My presentation discusses whether common illnesses such as diabetes and cardiovascular disease affect our risk of developing dementia. Dementia is a collective name for a group of brain diseases that affect millions of people worldwide and for which we still have no effective treatment today. If there is now a connection between these diseases, can we prevent dementia by treating and preventing diabetes and cardiovascular disease?
At the Department of Neuropathology in Lund, I am investigating whether diabetes and cardiovascular disease are risk factors for developing dementia. I study cases of people with dementia that have died and their history of disease to see if there is a connection. Poor diet and little exercise are highly contributing factors to diabetes and cardiovascular disease. Are there also factors that influence the development of dementia?
Finalist: Joakim Jaldén
Mathematics for counting cells
Where do all the proteins caught up in a membrane covered by antibodies come from? This question is relevant for the production of vaccines, for example, and can be answered with the help of mathematics.

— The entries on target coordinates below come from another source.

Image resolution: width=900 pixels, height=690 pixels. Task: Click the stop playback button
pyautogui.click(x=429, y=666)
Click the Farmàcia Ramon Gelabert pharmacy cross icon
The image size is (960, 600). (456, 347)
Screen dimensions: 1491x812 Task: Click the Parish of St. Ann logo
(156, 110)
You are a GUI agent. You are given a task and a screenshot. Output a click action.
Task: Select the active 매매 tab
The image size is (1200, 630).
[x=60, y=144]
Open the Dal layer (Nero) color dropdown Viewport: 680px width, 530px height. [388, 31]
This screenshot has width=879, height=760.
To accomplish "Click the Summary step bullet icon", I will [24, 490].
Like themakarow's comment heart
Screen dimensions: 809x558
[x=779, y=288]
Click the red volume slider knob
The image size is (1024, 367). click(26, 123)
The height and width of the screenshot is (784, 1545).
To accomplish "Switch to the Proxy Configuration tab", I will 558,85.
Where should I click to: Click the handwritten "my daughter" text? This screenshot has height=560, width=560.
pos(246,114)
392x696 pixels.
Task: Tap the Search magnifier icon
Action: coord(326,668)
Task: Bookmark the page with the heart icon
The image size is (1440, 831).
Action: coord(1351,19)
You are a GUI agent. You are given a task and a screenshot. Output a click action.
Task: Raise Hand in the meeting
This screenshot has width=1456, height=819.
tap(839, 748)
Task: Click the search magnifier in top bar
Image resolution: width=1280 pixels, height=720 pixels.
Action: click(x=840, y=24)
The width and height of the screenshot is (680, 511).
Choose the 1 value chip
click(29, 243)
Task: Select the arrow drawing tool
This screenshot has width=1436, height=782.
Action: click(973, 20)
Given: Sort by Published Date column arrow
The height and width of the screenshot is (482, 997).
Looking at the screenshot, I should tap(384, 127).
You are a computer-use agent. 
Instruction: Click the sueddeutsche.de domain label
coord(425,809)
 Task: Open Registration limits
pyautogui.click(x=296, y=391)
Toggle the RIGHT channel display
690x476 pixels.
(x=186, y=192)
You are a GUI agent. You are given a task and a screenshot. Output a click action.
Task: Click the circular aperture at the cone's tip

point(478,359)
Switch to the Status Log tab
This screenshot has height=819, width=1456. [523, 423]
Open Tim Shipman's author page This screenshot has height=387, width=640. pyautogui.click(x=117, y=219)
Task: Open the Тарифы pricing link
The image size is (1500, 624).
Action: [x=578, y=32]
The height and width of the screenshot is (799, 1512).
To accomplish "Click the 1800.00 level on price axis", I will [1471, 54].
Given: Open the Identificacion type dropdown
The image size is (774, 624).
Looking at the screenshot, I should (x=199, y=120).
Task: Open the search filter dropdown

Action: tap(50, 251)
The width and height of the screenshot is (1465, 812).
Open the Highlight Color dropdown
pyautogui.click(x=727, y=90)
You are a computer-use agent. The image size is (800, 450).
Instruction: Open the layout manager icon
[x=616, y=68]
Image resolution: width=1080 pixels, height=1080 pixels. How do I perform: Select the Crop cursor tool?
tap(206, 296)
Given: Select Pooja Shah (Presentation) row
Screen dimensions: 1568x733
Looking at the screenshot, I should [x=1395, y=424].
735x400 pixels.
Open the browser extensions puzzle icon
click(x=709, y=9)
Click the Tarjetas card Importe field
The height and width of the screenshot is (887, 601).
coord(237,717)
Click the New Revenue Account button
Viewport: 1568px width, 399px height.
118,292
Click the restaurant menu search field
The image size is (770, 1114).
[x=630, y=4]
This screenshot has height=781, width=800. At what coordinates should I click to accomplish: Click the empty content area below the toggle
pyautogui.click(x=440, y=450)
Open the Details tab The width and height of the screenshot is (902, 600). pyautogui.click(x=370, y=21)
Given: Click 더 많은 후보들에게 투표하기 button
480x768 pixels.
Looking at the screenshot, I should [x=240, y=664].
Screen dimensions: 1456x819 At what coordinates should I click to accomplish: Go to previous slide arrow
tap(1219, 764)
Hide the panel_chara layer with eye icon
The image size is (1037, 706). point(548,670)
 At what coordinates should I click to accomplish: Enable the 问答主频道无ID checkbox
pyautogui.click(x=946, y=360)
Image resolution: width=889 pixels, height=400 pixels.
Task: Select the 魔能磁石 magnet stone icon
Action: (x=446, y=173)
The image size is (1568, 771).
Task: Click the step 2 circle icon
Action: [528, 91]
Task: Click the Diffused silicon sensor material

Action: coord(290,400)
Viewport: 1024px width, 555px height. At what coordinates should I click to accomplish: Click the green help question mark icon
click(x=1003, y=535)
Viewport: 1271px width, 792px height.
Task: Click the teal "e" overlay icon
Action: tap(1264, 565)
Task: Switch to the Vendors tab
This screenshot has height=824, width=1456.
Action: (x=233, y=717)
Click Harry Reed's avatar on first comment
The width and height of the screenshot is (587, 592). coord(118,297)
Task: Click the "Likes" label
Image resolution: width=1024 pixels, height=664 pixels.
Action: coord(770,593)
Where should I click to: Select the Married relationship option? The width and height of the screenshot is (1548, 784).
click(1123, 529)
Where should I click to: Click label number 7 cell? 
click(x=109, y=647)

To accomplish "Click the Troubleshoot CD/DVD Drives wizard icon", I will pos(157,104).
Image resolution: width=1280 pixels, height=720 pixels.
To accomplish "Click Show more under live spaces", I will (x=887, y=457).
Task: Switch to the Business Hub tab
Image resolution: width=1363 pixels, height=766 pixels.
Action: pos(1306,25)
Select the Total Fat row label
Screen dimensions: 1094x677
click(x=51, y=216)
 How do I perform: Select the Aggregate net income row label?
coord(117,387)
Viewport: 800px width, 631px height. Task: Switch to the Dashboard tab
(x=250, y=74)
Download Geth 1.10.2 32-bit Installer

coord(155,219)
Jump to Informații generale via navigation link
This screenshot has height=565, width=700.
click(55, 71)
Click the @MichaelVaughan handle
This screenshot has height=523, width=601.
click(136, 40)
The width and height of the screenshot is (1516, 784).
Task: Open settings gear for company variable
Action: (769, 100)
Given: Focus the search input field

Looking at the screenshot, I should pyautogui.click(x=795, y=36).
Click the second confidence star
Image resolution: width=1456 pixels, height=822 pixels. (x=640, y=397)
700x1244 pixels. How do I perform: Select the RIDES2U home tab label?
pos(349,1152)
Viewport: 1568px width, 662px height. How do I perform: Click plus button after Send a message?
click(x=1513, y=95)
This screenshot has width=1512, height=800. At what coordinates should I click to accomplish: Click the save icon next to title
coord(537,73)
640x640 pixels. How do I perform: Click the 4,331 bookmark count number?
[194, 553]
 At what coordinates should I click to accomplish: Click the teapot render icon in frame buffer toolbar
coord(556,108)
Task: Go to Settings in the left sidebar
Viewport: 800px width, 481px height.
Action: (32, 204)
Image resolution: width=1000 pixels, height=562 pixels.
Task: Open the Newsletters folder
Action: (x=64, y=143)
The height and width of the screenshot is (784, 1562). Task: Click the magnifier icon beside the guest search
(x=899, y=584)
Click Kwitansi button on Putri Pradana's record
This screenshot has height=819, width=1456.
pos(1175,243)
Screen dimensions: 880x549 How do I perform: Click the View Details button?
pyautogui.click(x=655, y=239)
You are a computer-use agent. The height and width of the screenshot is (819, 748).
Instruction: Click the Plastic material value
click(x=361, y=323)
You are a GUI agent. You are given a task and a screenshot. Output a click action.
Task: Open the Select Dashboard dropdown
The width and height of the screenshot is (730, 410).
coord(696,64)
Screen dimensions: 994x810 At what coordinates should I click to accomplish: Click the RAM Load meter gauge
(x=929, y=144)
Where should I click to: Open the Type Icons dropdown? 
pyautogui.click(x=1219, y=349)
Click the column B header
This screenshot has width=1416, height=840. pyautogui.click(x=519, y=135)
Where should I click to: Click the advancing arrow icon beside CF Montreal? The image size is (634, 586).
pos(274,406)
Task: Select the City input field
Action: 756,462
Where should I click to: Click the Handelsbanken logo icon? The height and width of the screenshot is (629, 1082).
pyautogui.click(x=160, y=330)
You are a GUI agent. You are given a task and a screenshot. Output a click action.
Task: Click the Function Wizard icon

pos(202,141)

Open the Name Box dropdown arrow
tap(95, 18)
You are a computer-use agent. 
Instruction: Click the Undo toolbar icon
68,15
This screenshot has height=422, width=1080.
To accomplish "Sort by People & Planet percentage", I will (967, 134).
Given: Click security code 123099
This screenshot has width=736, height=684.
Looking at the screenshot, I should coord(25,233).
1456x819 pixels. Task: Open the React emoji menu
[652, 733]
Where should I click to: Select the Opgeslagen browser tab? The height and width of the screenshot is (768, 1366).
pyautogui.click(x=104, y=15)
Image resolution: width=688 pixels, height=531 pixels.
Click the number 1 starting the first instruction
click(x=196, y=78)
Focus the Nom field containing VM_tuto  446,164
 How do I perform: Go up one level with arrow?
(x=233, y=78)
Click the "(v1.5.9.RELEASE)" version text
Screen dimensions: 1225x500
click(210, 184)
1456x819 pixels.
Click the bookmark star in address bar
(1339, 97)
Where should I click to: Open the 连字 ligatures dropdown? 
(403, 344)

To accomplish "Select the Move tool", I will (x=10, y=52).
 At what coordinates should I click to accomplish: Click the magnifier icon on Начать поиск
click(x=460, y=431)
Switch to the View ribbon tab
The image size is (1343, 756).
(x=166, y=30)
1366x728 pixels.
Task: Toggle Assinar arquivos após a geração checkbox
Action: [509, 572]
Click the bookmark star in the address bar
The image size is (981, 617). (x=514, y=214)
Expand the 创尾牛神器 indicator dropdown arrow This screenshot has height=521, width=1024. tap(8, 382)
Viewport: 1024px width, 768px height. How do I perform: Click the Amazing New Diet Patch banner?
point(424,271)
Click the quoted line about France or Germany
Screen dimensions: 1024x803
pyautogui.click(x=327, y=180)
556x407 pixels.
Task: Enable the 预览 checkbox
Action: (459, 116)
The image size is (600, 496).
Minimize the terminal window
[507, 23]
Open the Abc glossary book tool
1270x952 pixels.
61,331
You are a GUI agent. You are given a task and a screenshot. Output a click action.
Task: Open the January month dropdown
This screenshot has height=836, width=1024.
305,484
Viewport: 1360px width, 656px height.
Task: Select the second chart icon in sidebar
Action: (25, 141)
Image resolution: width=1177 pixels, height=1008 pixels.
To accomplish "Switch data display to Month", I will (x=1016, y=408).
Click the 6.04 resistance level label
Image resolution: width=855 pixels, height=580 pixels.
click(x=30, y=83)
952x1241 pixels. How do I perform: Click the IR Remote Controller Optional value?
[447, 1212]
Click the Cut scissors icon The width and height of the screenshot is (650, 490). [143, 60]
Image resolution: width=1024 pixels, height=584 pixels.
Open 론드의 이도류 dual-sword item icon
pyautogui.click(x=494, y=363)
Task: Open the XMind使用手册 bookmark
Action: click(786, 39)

I am a professor of signal processing, an area of electrical engineering that uses mathematics, physics, and probability theory to extract useful information from data. My group has recently been investigating how you can calculate the number of protein-producing cells based on where the proteins are. In this type of immunological experiment, we are interested in the proportion of cells in the immune system that respond to a tested stimulus, but you can only indirectly observe this by observing where the proteins produced by the cells gather once the experiment is over. By mathematically describing how proteins diffuse and interact, we can statistically calculate where the proteins must have come from, and the number of cells that produced them.
Finalist: Tejaswi Badam
Personalized Medicine – tailoring disease treatments using networks
Bad reactions to drugs account for 3% of deaths in Sweden. Besides genetic factors, there are other factors like sex, age, diet, lifestyle, and environment that impact a patient’s response to a drug. Thus, there is a need of developing a personalized medicine approach to improve the safety and efficacy of drugs.
Recent developments in genomic medicine suggest taking into account genomic knowledge about the individual patient. This knowledge can be represented as network of interconnected genes that tend to form tightly connected “gene communities”. These structures are referred to as modules and are often dysfunctional in various diseases.
”My research is about identifying such modules of interconnection and communication within the genome of the patients and make a prediction of developing drug reactions before the implementation of the drug therapy itself. A virtual model for tailoring drugs and their response on a personalized level is the ultimate research aim.” says Tejaswi.
Finalist: Oliver Konzock
How can yeast save the rainforest?
The world population is growing and so is the demand for food oils such as palm oil. To cover those demands vast areas of rainforest are being destroyed every year to make space for monocultures. Unique ecosystems are vanishing, and entire species are being threatened with extinction.
But there is hope – yeast! By applying a variety of biotechnological tools, it is possible to engineer yeast to produce food oil equivalents. With its help, the demand for food oil could be covered in a more sustainable way.